Please reproduce the entries below exactly, starting at the first line and ending with the line that holds "rub***** (37, 941)".

Excerpts from a dataset
※

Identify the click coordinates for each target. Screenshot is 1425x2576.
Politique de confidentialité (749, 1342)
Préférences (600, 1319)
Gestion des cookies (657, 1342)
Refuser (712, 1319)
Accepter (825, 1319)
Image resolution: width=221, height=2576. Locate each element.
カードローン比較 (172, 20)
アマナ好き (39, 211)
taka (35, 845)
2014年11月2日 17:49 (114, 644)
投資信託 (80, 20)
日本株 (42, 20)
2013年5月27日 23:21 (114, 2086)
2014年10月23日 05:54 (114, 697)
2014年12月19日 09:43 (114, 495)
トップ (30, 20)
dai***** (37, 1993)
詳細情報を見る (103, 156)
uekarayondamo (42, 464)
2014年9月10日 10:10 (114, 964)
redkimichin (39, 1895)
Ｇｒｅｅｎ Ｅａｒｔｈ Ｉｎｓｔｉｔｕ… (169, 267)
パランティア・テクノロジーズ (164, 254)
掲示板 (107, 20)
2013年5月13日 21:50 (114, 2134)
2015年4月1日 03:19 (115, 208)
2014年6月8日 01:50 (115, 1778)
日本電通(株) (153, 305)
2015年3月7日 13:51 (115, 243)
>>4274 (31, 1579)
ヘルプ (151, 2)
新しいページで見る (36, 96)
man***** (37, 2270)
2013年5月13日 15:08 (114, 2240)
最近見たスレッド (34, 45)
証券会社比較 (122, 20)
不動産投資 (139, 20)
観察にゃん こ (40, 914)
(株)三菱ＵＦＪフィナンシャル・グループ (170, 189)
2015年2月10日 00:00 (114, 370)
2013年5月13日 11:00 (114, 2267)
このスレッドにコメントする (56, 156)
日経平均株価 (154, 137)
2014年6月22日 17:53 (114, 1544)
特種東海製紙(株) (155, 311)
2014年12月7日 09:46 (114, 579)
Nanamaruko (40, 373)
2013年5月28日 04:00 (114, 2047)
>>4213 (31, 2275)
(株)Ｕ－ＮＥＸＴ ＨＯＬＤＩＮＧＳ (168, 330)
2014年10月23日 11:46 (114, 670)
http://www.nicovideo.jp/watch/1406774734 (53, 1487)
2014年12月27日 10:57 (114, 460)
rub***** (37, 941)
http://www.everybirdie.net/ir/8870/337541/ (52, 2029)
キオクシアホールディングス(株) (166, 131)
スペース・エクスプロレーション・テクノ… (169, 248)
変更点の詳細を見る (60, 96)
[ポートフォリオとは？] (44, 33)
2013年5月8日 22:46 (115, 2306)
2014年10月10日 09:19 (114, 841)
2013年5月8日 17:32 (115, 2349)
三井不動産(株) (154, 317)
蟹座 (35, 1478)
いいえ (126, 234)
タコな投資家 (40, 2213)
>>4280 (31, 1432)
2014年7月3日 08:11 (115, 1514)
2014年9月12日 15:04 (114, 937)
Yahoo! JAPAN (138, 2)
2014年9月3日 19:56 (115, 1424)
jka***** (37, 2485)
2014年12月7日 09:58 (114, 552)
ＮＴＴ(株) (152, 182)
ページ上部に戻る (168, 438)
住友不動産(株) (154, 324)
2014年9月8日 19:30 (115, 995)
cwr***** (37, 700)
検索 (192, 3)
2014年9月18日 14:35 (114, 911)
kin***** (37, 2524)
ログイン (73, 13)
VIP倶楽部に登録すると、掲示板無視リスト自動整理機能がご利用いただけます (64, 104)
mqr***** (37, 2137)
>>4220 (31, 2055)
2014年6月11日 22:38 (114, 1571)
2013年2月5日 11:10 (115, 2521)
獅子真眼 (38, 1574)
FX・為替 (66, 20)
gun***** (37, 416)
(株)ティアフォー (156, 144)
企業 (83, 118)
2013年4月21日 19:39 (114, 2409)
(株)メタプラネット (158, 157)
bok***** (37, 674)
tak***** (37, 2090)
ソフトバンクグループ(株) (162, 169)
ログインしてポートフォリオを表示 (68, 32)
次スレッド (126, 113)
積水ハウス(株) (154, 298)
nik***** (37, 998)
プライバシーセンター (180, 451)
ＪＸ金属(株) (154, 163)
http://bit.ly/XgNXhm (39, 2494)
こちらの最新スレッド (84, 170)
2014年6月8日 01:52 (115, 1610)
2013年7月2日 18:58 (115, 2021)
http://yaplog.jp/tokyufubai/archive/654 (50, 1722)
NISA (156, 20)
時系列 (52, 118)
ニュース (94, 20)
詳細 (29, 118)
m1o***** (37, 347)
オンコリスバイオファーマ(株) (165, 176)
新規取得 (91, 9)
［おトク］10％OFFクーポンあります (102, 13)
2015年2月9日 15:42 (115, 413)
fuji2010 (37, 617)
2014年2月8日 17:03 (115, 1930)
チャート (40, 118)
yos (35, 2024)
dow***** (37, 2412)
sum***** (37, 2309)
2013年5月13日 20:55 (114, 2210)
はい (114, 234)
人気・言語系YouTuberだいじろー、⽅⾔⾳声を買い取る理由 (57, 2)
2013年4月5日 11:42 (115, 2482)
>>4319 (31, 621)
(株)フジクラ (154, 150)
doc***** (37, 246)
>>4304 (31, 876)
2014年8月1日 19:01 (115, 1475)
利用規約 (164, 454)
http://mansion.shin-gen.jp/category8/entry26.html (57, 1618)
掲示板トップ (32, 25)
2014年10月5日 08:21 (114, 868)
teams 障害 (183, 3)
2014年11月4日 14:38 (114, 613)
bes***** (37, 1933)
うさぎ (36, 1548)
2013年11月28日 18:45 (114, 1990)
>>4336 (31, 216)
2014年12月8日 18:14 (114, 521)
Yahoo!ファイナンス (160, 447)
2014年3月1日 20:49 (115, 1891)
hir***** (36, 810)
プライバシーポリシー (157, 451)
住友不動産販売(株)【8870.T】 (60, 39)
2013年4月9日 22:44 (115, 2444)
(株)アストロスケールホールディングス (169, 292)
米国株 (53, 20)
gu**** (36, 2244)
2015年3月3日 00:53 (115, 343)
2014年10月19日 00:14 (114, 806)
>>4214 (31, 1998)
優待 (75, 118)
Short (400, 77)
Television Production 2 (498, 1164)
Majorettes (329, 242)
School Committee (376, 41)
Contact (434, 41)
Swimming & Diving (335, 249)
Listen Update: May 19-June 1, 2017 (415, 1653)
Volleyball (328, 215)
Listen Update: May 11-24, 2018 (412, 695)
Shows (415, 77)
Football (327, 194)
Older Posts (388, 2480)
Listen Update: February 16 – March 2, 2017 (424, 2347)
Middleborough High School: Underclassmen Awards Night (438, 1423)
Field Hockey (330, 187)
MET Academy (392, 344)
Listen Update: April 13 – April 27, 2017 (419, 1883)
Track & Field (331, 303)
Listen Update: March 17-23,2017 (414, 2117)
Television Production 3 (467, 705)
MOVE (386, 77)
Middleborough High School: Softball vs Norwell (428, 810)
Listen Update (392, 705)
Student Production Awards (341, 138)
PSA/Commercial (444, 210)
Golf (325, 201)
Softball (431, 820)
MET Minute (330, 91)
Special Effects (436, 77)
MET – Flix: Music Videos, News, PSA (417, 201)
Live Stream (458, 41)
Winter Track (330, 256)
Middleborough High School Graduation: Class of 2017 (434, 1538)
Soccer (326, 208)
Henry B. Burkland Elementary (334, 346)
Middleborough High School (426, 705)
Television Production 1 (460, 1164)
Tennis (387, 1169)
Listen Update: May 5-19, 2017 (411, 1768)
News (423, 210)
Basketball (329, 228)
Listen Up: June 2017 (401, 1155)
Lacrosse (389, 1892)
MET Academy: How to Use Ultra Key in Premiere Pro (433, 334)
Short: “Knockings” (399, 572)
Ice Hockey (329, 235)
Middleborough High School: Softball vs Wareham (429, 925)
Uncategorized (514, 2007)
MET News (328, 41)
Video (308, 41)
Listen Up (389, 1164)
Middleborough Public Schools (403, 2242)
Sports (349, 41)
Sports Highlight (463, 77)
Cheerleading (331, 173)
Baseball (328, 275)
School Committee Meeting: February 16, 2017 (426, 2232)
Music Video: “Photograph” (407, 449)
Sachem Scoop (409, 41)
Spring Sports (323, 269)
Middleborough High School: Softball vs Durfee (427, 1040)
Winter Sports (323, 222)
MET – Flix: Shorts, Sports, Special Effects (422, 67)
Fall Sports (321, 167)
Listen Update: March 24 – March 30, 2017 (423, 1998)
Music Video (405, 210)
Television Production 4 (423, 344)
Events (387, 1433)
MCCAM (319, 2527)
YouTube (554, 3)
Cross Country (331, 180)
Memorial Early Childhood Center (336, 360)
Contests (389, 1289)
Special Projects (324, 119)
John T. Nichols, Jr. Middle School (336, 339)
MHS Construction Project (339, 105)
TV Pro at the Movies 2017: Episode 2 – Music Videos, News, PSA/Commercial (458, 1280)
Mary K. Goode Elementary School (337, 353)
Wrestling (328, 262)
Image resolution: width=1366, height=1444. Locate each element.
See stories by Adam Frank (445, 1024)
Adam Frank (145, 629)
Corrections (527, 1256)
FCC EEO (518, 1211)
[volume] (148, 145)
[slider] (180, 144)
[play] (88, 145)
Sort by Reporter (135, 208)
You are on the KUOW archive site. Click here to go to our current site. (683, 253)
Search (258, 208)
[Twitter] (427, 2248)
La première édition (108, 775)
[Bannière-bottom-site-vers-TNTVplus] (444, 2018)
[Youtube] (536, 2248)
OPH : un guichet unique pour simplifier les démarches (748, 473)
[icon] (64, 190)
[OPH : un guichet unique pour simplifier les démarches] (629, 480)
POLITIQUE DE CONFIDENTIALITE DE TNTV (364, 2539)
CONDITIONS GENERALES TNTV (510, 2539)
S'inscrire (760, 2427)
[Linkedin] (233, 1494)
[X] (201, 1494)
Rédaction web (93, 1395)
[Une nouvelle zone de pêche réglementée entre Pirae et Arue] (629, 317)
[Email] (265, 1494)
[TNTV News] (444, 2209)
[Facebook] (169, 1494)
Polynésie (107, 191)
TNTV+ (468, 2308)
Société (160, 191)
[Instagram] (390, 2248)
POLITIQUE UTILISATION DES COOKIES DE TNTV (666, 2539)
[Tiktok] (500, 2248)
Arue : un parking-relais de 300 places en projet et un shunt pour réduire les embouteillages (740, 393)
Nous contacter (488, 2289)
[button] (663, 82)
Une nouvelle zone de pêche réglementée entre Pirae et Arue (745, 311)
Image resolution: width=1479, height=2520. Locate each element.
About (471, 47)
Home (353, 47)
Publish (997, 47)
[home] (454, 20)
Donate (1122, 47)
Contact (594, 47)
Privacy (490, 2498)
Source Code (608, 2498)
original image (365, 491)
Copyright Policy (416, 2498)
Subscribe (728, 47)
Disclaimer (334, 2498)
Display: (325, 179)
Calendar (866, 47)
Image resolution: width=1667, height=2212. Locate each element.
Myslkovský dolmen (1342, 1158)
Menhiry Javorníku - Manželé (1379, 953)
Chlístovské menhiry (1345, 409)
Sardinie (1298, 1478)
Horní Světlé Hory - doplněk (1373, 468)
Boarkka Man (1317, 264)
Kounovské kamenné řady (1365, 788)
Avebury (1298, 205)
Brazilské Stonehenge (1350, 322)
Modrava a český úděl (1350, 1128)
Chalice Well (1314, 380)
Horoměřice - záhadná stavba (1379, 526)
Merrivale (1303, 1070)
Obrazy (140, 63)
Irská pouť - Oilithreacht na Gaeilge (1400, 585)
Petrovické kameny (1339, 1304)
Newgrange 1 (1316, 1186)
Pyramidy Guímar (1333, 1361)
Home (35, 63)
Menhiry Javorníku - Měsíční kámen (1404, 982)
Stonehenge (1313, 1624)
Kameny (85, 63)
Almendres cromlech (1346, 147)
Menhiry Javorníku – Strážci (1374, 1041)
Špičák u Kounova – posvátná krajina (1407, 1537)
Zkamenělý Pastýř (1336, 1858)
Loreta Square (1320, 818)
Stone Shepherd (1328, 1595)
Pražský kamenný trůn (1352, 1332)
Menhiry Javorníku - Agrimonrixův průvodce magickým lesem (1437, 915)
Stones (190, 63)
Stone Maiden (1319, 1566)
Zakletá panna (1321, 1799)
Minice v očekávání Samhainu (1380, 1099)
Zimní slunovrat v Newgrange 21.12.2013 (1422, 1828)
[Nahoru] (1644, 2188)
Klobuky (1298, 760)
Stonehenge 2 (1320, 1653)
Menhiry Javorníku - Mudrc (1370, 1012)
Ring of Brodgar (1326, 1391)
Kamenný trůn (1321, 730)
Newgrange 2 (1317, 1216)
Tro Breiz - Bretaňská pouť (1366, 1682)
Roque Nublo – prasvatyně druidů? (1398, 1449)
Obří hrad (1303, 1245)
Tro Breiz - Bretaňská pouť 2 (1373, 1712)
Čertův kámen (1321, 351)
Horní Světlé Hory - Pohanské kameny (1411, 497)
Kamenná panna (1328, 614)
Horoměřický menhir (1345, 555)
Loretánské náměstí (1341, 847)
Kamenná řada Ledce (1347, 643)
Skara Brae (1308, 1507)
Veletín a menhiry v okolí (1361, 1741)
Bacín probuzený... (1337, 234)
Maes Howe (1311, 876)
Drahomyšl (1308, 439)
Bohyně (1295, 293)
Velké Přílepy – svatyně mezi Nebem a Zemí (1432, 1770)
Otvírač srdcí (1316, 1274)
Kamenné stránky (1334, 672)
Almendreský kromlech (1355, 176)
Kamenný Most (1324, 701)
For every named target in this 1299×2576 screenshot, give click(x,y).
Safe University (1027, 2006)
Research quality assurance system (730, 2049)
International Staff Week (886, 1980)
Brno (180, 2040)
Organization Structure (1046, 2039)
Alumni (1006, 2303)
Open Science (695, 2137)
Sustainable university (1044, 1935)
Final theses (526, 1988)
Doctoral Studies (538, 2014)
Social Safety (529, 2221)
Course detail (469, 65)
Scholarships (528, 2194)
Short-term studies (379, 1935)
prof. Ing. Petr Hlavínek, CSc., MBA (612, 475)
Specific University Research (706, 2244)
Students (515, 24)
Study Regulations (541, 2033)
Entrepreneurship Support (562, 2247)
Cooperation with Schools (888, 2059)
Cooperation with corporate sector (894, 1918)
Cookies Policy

※

Exercise response:
Identify the click coordinates for each target. Screenshot is 1425x2576.
Politique de confidentialité (749, 1342)
Préférences (600, 1319)
Gestion des cookies (657, 1342)
Refuser (712, 1319)
Accepter (825, 1319)
Image resolution: width=221, height=2576. Locate each element.
カードローン比較 (172, 20)
アマナ好き (39, 211)
taka (35, 845)
2014年11月2日 17:49 (114, 644)
投資信託 (80, 20)
日本株 (42, 20)
2013年5月27日 23:21 (114, 2086)
2014年10月23日 05:54 (114, 697)
2014年12月19日 09:43 (114, 495)
トップ (30, 20)
dai***** (37, 1993)
詳細情報を見る (103, 156)
uekarayondamo (42, 464)
2014年9月10日 10:10 (114, 964)
redkimichin (39, 1895)
Ｇｒｅｅｎ Ｅａｒｔｈ Ｉｎｓｔｉｔｕ… (169, 267)
パランティア・テクノロジーズ (164, 254)
掲示板 (107, 20)
2013年5月13日 21:50 (114, 2134)
2015年4月1日 03:19 (115, 208)
2014年6月8日 01:50 (115, 1778)
日本電通(株) (153, 305)
2015年3月7日 13:51 (115, 243)
>>4274 (31, 1579)
ヘルプ (151, 2)
新しいページで見る (36, 96)
man***** (37, 2270)
2013年5月13日 15:08 (114, 2240)
最近見たスレッド (34, 45)
証券会社比較 (122, 20)
不動産投資 (139, 20)
観察にゃん こ (40, 914)
(株)三菱ＵＦＪフィナンシャル・グループ (170, 189)
2015年2月10日 00:00 (114, 370)
2013年5月13日 11:00 (114, 2267)
このスレッドにコメントする (56, 156)
日経平均株価 (154, 137)
2014年6月22日 17:53 (114, 1544)
特種東海製紙(株) (155, 311)
2014年12月7日 09:46 (114, 579)
Nanamaruko (40, 373)
2013年5月28日 04:00 (114, 2047)
>>4213 (31, 2275)
(株)Ｕ－ＮＥＸＴ ＨＯＬＤＩＮＧＳ (168, 330)
2014年10月23日 11:46 (114, 670)
http://www.nicovideo.jp/watch/1406774734 (53, 1487)
2014年12月27日 10:57 (114, 460)
rub***** (37, 941)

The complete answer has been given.